The head 120 has a nozzle facing the glass tube 20, and it is understood that the nozzle can spray the surfactant solution toward the glass tube 20 with a distance of 50mm to 200mm from the glass tube 20, thereby not only allowing the surfactant solution to be uniformly sprayed to the outer wall surface of the glass tube 20 but also reducing the loss of the surfactant solution. Preferably, the interval between the nozzle and the glass tube 20 is 80mm to 150mm

To reduce the contamination of the space, a housing 18 may be provided, and the spray mechanism 12 may be disposed within the housing 18, that is, the housing 18 may house the spray mechanism 12 therein such that the surfactant solution is not substantially diffused into the external space when the spray mechanism 12 sprays the surfactant solution, and the housing 18 may have a pair of side walls opposite to each other, and the pair of side walls may be provided with an inlet and an outlet for the glass tube 20, respectively. It will be appreciated that both the inlet and outlet are in communication with the channel for smooth passage of the glass tube 20.

In addition, as shown in fig. 2, a gas supply pipe 14a through which a compressed gas such as compressed air passes and a liquid supply pipe 16a through which a surfactant solution passes, each of which communicates with a corresponding spray head 120, may be provided.
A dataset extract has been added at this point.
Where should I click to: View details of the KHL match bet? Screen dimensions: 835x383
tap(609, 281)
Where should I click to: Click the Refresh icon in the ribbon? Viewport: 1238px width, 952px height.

A gas supply control valve 14b may be provided on the gas supply pipe 14a, the gas supply control valve 14b being capable of controlling the flow rate of the compressed gas in the gas supply pipe 14 a; further, a liquid supply control valve 16b may be provided on the liquid supply pipe 16a, and the liquid supply control valve 16b may control the flow rate of the surfactant solution in the liquid supply pipe 16 a.

The present invention also provides a glass tube cutting system, and the glass tube cutting system 40 may include a cutter 22 for cutting the glass tube 20 and the glass tube scratch resistant apparatus 10 provided in the present invention disposed upstream of the cutter 22, such that, before cutting, a surfactant solution may be sprayed to the glass tube 20 to be able to form a surfactant layer on an outer wall surface of the glass tube 20, thereby making the cut glass tube sections less susceptible to scratch by the protection of the surfactant layer after colliding with each other during side-by-side conveyance.

Further, as shown in fig. 1, a drawing machine 24 for drawing the glass tube 20 may be provided upstream of the glass tube scratch resistance apparatus 10, the drawing machine 24 being provided with a plurality of pairs of drawing wheels 240, the pairs of drawing wheels 240 being opposed to each other, and a gap for passing the glass tube 20 being formed between the pairs of drawing wheels 240. It will be appreciated that after the glass tube 20 is drawn off the drawing wheel 240, it enters the glass tube scratch resistance apparatus 10 where the surfactant solution is sprayed, and after the surfactant layer is formed, a cutting process is performed to obtain a plurality of glass tube segments side by side, and then the plurality of glass tube segments side by side are conveyed to the next process.

The preferred embodiments of the present invention have been described in detail above with reference to the accompanying drawings, but the present invention is not limited thereto. Within the scope of the technical idea of the invention, numerous simple modifications can be made to the technical solution of the invention, including combinations of the individual specific technical features in any suitable way. The invention is not described in detail in order to avoid unnecessary repetition. Such simple modifications and combinations should be considered within the scope of the present disclosure as well.